# How to solve the system of equations 2x-y=-1 and 3x+2y=-5 by graphing?

Jul 24, 2018

From the graphs, we get point of intersection at $x = - 1$ and $y = - 1$.

#### Explanation:

The intercept of two linear graphs is the solution for $x$ and $y$.

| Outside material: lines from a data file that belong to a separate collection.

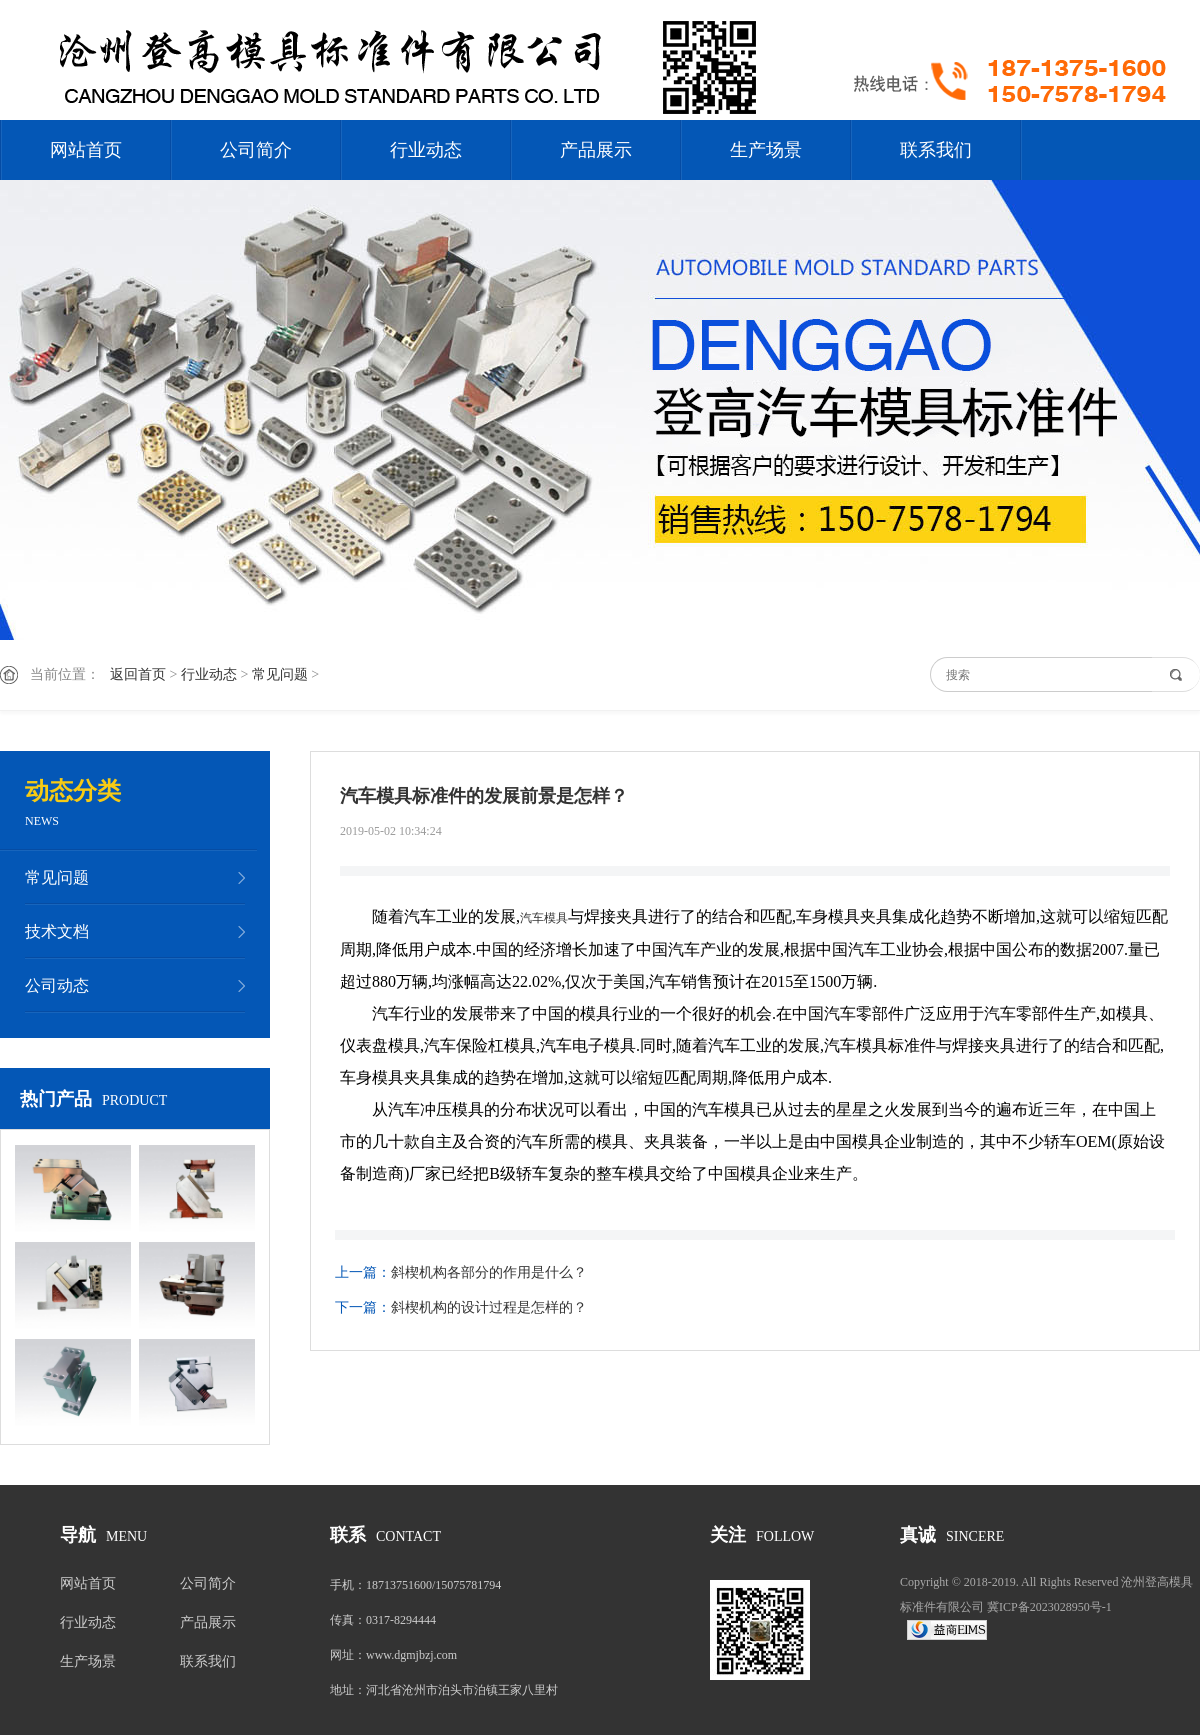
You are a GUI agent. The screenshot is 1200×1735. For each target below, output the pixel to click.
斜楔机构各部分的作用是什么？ (489, 1272)
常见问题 (280, 674)
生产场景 (766, 150)
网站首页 (86, 150)
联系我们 (936, 150)
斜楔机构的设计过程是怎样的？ (489, 1307)
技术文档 (57, 931)
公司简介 (256, 150)
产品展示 (596, 150)
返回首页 (138, 674)
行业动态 (426, 150)
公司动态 (57, 985)
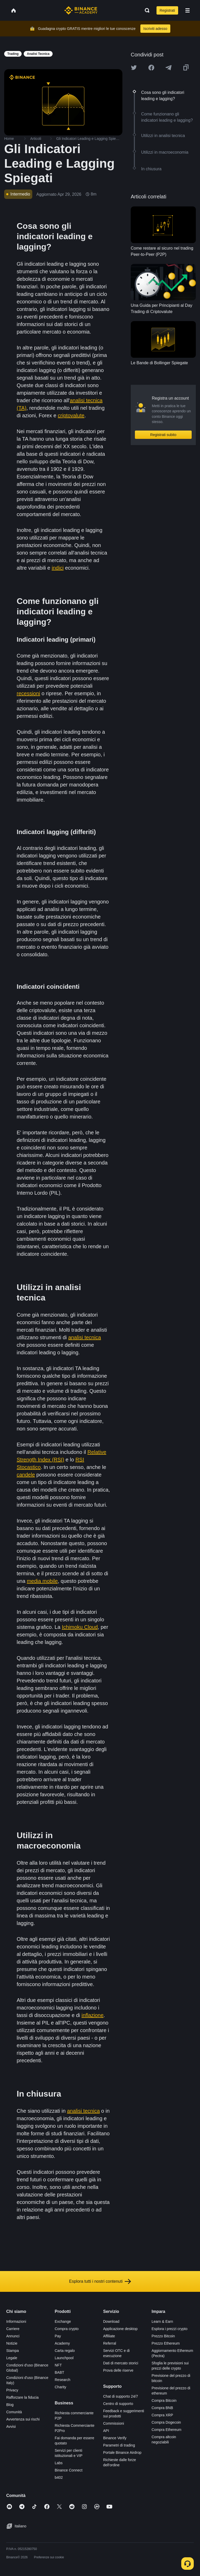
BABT (59, 2372)
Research (62, 2380)
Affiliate (109, 2336)
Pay (58, 2336)
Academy (62, 2343)
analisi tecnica (84, 1337)
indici (58, 568)
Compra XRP (162, 2415)
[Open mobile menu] (187, 10)
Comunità (14, 2412)
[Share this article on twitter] (134, 67)
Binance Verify (115, 2438)
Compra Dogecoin (166, 2422)
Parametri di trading (119, 2445)
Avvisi (11, 2426)
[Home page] (80, 10)
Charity (60, 2387)
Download (111, 2321)
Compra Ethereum (166, 2430)
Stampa (12, 2351)
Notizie (11, 2343)
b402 (59, 2477)
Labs (59, 2463)
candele (26, 1475)
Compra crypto (67, 2329)
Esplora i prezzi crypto (170, 2329)
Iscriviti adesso (155, 29)
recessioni (28, 693)
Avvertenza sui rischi (23, 2419)
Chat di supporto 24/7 (120, 2396)
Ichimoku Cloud (80, 1627)
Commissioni (113, 2423)
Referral (109, 2343)
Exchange (63, 2321)
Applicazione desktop (120, 2329)
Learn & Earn (162, 2321)
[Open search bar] (145, 10)
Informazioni (16, 2321)
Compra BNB (162, 2408)
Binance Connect (69, 2470)
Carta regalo (65, 2351)
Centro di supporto (118, 2404)
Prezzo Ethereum (166, 2343)
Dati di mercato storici (120, 2363)
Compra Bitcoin (164, 2400)
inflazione (93, 2015)
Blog (10, 2405)
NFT (58, 2365)
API (106, 2431)
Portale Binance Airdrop (122, 2452)
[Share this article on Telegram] (168, 67)
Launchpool (64, 2358)
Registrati (167, 10)
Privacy (12, 2390)
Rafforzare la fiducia (22, 2397)
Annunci (13, 2336)
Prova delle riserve (118, 2370)
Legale (11, 2358)
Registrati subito (163, 435)
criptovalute (71, 415)
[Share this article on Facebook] (151, 67)
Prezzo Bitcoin (163, 2336)
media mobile (42, 1581)
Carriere (13, 2329)
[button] (187, 10)
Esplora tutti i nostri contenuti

Lets take the first equation:
$2 x - y = - 1$

Find the $x$ intercept and $y$ intercept and plot the graph.

$x$-intercept, $y = 0$
$2 x - y = - 1$

$2 x - 0 = - 1$

$2 x = - 1$

$x = - \frac{1}{2}$ ------> $x$-Intercept

$y$-intercept, $x = 0$

$2 x - y = - 1$

$2 \left(0\right) - y = - 1$

$- y = - 1$

$y = 1$------>$y$-Intercept

Lets take the second equation:
$3 x + 2 y = - 5$

Find the $x$ intercept and $y$ intercept and plot the graph.

$x$-intercept, $y = 0$
$3 x + 2 y = - 5$

$3 x + 2 \left(0\right) = - 5$

$3 x = - 5$

$x = - \frac{5}{3}$ -----> $x$-Intercept

$y$-intercept, $x = 0$
$3 x + 2 y = - 5$

$3 \left(0\right) + 2 y = - 5$

$2 y = - 5$

$y = - \frac{5}{2}$------> $y$-Intercept

**Now plot the two linear graphs and from the graph, the intersection of these tow linear graphs are the value of $x$ and $y$ satisfying both the equations. Graphs are shown below:

From the graphs, we get point of intersection at $x = - 1$ and $y = - 1$.